| YOUR ASSIGNMENT |
After locating the line that contains "has height=1023, width=1613." in the records below, write out exactly that line and each line after it through the one that contains "Task: Click the coverage donut chart", and nothing else.

| Saved entries |

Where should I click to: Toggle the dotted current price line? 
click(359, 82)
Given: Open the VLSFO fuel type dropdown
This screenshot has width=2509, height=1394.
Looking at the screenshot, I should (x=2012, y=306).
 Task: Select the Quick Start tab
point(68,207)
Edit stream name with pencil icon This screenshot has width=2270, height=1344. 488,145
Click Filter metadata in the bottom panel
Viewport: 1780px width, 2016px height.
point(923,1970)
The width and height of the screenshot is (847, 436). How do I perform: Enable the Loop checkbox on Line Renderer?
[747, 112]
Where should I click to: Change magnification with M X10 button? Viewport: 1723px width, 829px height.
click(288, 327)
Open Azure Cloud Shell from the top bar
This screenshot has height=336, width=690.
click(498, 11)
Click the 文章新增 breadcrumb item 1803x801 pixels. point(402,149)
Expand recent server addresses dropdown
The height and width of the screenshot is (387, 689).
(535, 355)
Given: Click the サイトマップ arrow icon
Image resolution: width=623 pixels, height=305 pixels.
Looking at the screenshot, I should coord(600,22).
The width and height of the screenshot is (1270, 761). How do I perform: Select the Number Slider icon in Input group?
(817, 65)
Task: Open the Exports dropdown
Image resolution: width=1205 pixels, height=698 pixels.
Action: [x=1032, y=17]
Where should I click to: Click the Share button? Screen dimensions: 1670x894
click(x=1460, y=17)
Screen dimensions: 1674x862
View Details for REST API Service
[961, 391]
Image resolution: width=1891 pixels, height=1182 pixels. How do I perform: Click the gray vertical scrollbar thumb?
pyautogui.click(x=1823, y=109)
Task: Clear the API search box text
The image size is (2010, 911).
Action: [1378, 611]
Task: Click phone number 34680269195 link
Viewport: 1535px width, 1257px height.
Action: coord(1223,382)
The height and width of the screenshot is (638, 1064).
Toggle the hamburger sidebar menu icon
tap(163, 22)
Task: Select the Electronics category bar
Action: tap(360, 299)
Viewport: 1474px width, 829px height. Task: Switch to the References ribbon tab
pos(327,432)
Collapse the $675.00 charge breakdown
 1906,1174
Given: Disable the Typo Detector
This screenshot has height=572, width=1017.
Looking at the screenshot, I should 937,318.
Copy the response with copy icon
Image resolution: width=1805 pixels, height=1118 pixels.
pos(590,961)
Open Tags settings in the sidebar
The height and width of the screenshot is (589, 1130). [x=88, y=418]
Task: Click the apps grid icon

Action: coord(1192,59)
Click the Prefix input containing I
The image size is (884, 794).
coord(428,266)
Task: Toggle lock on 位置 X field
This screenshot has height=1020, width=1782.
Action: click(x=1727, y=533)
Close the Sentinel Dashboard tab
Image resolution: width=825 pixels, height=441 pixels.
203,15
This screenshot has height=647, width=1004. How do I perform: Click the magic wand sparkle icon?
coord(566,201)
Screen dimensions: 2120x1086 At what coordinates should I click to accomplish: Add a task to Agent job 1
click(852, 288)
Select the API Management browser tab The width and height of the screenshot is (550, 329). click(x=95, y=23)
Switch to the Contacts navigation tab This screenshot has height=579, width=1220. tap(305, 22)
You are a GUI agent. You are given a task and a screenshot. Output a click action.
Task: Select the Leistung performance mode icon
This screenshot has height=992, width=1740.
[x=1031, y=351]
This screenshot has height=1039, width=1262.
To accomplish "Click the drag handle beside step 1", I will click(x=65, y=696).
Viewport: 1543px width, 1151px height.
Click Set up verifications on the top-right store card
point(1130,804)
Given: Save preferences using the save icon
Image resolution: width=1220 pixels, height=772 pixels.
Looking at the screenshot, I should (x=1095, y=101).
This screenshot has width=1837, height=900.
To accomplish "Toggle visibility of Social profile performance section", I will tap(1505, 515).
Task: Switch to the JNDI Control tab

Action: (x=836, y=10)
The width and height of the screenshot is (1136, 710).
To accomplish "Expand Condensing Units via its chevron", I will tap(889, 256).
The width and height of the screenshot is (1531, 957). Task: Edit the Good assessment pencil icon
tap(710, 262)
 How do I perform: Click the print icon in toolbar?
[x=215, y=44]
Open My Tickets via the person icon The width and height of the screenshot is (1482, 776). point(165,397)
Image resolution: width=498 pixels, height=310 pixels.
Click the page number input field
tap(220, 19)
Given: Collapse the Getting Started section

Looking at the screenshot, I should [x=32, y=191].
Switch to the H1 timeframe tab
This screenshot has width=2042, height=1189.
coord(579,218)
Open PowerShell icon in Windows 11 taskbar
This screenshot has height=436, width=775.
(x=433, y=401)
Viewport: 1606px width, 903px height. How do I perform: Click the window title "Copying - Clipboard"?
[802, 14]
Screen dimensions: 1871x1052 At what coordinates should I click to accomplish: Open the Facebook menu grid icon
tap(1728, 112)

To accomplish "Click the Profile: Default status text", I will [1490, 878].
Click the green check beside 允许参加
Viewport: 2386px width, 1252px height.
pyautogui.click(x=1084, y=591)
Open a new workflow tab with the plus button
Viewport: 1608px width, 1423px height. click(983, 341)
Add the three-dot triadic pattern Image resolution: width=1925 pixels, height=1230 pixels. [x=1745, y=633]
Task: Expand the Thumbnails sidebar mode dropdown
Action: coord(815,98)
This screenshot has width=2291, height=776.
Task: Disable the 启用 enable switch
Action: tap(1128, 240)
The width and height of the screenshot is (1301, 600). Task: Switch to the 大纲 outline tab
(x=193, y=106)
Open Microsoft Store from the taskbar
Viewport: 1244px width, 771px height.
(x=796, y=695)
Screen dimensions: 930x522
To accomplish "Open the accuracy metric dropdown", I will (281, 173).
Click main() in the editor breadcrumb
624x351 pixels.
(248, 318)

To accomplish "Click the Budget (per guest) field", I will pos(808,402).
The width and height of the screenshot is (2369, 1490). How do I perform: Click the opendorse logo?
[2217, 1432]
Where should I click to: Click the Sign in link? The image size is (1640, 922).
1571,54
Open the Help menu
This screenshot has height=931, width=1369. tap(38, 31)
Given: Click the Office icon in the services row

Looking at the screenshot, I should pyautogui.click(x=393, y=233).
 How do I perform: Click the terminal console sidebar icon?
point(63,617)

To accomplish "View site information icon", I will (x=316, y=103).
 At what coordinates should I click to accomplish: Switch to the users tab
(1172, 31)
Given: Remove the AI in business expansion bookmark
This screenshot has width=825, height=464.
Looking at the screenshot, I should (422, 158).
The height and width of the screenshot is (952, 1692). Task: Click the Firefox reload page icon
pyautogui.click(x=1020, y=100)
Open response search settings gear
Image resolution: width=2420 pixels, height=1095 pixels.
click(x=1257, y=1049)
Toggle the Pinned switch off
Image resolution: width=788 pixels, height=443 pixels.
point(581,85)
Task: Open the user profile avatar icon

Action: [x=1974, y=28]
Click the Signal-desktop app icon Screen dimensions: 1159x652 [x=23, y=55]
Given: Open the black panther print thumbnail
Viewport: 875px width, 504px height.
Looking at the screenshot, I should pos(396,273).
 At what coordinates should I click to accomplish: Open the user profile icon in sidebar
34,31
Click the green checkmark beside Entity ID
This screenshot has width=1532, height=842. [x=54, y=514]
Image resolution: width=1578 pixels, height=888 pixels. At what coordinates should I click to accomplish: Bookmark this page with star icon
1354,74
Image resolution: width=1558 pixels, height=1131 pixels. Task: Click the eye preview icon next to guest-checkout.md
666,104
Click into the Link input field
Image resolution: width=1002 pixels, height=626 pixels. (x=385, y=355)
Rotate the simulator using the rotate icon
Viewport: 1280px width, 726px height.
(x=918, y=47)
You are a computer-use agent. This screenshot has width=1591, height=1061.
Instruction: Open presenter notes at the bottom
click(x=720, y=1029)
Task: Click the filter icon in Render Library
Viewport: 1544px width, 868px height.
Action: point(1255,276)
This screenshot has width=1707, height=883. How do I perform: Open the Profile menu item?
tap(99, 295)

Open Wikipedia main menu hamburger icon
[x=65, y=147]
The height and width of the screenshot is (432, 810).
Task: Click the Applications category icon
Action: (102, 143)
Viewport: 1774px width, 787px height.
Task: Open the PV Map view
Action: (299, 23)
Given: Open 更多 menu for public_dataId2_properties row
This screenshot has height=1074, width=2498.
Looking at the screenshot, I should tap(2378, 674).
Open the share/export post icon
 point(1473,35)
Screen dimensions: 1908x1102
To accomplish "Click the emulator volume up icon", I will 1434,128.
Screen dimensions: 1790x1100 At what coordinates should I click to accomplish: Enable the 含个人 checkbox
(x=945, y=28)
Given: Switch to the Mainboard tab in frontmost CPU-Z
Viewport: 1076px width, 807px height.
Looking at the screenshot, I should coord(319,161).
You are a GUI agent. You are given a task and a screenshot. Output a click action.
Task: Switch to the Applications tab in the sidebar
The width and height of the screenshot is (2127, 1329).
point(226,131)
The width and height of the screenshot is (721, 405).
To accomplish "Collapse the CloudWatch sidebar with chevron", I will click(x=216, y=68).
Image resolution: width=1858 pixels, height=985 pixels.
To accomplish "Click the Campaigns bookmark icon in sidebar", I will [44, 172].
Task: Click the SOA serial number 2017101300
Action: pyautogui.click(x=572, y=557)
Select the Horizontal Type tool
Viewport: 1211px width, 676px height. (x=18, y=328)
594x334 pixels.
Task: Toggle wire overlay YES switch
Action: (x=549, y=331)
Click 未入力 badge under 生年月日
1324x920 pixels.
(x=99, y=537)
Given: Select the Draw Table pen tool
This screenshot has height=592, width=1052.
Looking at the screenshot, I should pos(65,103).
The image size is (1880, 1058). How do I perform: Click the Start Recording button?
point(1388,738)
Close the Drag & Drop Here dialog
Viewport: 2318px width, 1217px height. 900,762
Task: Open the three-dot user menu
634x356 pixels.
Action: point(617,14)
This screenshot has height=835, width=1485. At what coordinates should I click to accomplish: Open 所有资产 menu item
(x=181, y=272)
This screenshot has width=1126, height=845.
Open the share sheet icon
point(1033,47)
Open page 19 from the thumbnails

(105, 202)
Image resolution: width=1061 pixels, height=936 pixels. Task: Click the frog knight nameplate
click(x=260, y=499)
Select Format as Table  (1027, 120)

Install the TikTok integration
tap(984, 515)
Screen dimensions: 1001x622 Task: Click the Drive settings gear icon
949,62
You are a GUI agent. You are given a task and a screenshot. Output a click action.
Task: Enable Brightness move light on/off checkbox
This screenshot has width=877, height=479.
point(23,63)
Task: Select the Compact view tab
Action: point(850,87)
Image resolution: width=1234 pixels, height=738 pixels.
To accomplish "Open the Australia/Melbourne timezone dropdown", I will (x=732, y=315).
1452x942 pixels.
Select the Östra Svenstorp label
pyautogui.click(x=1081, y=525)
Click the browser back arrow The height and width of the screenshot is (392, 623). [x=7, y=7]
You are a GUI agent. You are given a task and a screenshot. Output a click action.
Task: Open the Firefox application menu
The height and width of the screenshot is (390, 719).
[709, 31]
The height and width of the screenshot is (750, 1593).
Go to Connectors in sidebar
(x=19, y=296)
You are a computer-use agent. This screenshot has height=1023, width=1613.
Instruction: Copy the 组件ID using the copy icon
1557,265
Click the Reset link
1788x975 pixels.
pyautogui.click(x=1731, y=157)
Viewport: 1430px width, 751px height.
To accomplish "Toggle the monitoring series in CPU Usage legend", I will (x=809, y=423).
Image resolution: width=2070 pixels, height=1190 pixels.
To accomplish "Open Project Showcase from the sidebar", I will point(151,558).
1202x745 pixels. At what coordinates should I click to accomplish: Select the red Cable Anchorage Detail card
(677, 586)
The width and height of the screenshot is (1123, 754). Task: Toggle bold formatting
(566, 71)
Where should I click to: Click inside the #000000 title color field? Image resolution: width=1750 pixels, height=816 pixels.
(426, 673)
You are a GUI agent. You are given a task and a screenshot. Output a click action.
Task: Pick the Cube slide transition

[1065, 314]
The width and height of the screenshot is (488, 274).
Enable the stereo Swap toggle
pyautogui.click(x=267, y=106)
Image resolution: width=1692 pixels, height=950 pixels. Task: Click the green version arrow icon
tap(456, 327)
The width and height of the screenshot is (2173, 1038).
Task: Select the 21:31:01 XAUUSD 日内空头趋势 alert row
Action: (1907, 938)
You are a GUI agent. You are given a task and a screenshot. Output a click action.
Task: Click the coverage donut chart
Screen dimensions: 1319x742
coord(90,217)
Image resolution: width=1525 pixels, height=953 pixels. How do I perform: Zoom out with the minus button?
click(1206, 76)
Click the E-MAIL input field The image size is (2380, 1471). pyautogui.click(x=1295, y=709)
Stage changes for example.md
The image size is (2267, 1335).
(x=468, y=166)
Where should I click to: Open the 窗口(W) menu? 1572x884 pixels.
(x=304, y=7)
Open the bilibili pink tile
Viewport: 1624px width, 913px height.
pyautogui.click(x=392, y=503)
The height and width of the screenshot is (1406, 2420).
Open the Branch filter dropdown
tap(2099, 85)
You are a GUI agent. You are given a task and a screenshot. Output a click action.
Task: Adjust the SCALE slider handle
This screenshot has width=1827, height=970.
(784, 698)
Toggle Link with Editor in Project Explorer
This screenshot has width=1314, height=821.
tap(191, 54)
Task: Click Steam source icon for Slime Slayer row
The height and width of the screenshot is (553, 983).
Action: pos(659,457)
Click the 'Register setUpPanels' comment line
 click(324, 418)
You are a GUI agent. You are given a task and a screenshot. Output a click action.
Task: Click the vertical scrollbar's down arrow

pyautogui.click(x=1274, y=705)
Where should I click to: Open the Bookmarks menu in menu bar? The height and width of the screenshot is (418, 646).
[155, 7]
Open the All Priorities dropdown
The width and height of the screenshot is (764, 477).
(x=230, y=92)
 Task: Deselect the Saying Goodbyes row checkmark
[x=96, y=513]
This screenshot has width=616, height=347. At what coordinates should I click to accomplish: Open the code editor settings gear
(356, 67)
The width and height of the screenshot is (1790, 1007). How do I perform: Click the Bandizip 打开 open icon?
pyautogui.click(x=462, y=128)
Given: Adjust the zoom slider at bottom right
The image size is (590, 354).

| ANSWER FOR THE TASK |
You are a computer-use agent. This screenshot has height=1023, width=1613.
Instruction: Copy the 组件ID using the copy icon
1557,265
Click the Reset link
1788x975 pixels.
pyautogui.click(x=1731, y=157)
Viewport: 1430px width, 751px height.
To accomplish "Toggle the monitoring series in CPU Usage legend", I will (x=809, y=423).
Image resolution: width=2070 pixels, height=1190 pixels.
To accomplish "Open Project Showcase from the sidebar", I will point(151,558).
1202x745 pixels. At what coordinates should I click to accomplish: Select the red Cable Anchorage Detail card
(677, 586)
The width and height of the screenshot is (1123, 754). Task: Toggle bold formatting
(566, 71)
Where should I click to: Click inside the #000000 title color field? Image resolution: width=1750 pixels, height=816 pixels.
(426, 673)
You are a GUI agent. You are given a task and a screenshot. Output a click action.
Task: Pick the Cube slide transition

[1065, 314]
The width and height of the screenshot is (488, 274).
Enable the stereo Swap toggle
pyautogui.click(x=267, y=106)
Image resolution: width=1692 pixels, height=950 pixels. Task: Click the green version arrow icon
tap(456, 327)
The width and height of the screenshot is (2173, 1038).
Task: Select the 21:31:01 XAUUSD 日内空头趋势 alert row
Action: (1907, 938)
You are a GUI agent. You are given a task and a screenshot. Output a click action.
Task: Click the coverage donut chart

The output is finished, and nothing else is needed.